Chapitre 51 : un rêve éveillé
Se réveiller auprès de sa moitié… Dossan avait dix-sept ans lorsqu’il avait vécu cette expérience pour la première fois.
C’était un mercredi après-midi. Ils étaient retournés à l’internat après le déjeuner et au lieu de faire leurs devoirs ensemble, Dossan et Blear s’étaient jetés dans le lit. Ils s’étaient endormis. L’un en face de l’autre.
Aujourd’hui, avec exactement dix-sept ans de plus, Dossan se réveilla de nouveau à ses côtés. Il y avait quelques mois qu’ils se fréquentaient maintenant, mais ce matin-là, lorsqu’il ouvrit les yeux, le temps se suspendit.
Au travers de son sommeil, Blear était restée intacte. Il glissa son regard sur chacun de ses traits ; sur ses paupières fermées et ses joues relâchées ; écoutant chacune de ses précieuses respirations. Il l’observa plonger son nez sous la couverture, sur le point de se réveiller. Elle était là, auprès de lui. Il espéra que ce sentiment ne disparaisse jamais en croisant son regard.

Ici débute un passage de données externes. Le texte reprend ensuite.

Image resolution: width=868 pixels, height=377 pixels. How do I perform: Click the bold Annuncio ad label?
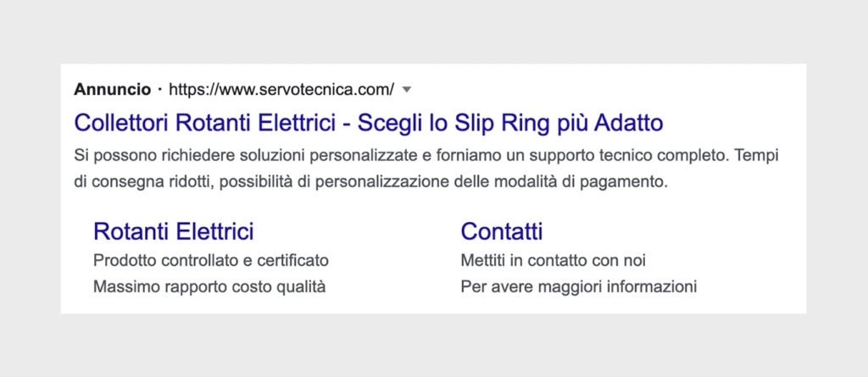113,89
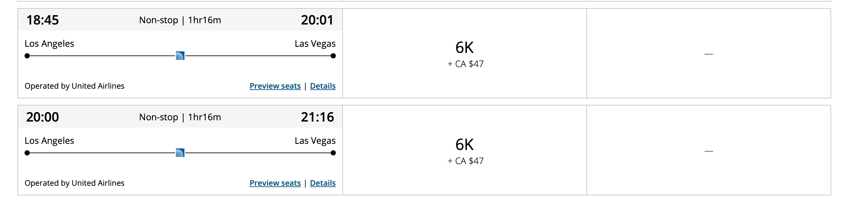Click destination dot on the 20:00 route line
Screen dimensions: 868x198
[333, 153]
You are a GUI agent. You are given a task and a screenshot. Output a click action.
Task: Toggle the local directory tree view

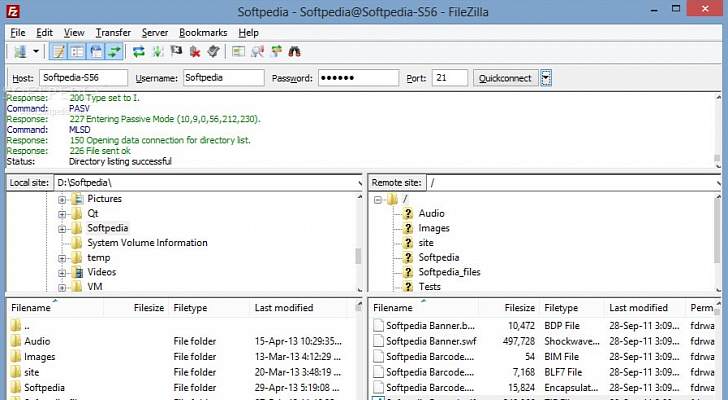[x=77, y=51]
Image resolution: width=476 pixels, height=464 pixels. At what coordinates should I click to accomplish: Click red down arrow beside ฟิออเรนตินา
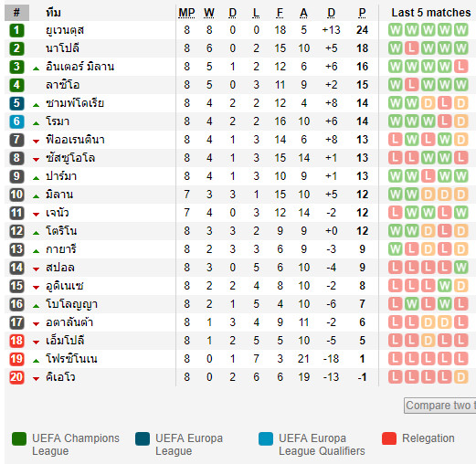click(36, 141)
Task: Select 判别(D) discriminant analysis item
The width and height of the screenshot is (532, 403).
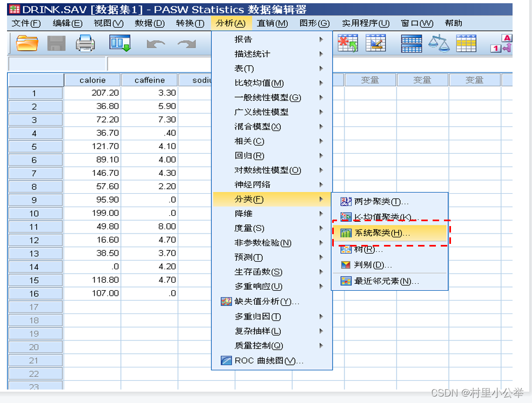Action: tap(373, 265)
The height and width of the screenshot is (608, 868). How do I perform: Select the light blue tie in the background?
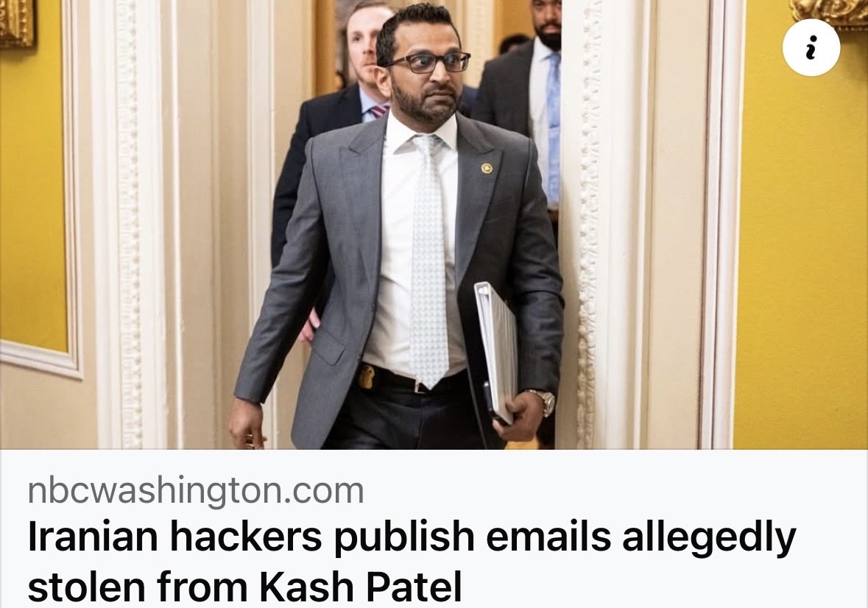point(552,127)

Blear lui accorda rapidement un sourire. D’une douceur sans égal. Et au soupir qu’elle poussa, il devina son contentement. Instinctivement, ils se rapprochèrent l’un de l’autre, front contre front. D’abord pour se réchauffer, ensuite pour se saluer. Elle l’embrassa. Lui une deuxième fois, avec parcimonie.
Après tout ce temps…
Comment était-il possible de s’aimer encore autant ?

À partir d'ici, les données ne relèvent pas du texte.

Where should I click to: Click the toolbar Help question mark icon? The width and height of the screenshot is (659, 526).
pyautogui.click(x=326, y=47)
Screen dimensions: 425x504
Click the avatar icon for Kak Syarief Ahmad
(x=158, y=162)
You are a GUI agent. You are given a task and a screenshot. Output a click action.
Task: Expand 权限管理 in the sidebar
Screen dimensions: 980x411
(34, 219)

Cette question, ils se l’étaient tous les deux posée avant de se remettre ensemble ; s’aimeraient-ils comme avant ? La réponse, aussi évidente soit-elle, les avait emportés dans un tourbillon. Ils s’aimaient différemment, mais plus intensément que durant leur adolescence. Au point de ne plus pouvoir attendre, et d’envisager d’habiter ensemble. Il n’était plus question de perdre du temps. Ainsi, s’étaient-ils retrouvés à fêter le nouvel an ensemble. Comme un essai — une première approche pour leurs deux familles respectives.

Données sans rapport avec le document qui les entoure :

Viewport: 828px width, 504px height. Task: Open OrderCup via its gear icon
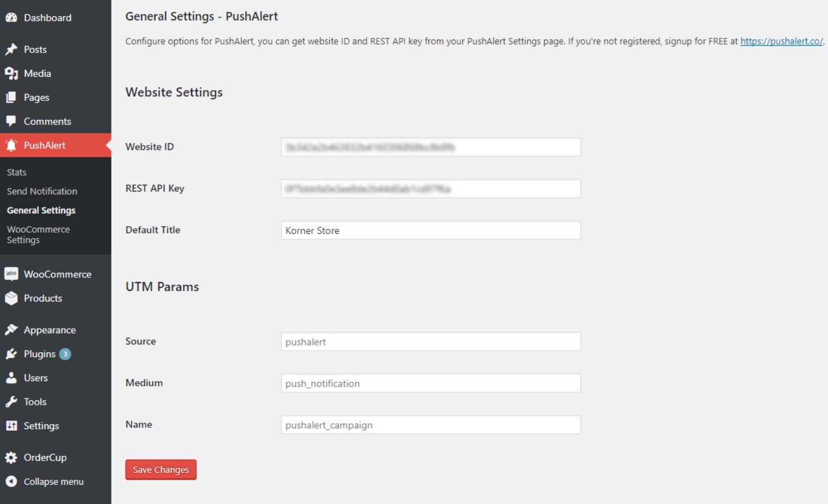pos(11,457)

Dossan ne manqua pas le regard qu’elle planta dans le sien. C’était une chose qui ne les avait jamais quittés : cette façon de se comprendre sans parler. Comme si un fil réunissait leurs pensées.
- Que se passe-t-il ?
Elle avait deviné son trouble. Il ne fut pas surpris, et apprécia la façon dont sa voix, malgré la sécheresse de sa gorge, resta douce et posée. Cela le ramena à la réalité. Le malaise s’insinuant en lui, il se tourna sur le dos. Se comprendre, c’était bien. Parler, communiquer, c’était autre chose. Blear l’y invita en se rapprochant lentement, puis en glissant sa main sur son torse.
- Je suis stressé, avoua-t-il, en fixant le plafond.
Leurs regards se croisèrent sur l’oreiller.
Elle était prête à l’écouter ; lui à se confier.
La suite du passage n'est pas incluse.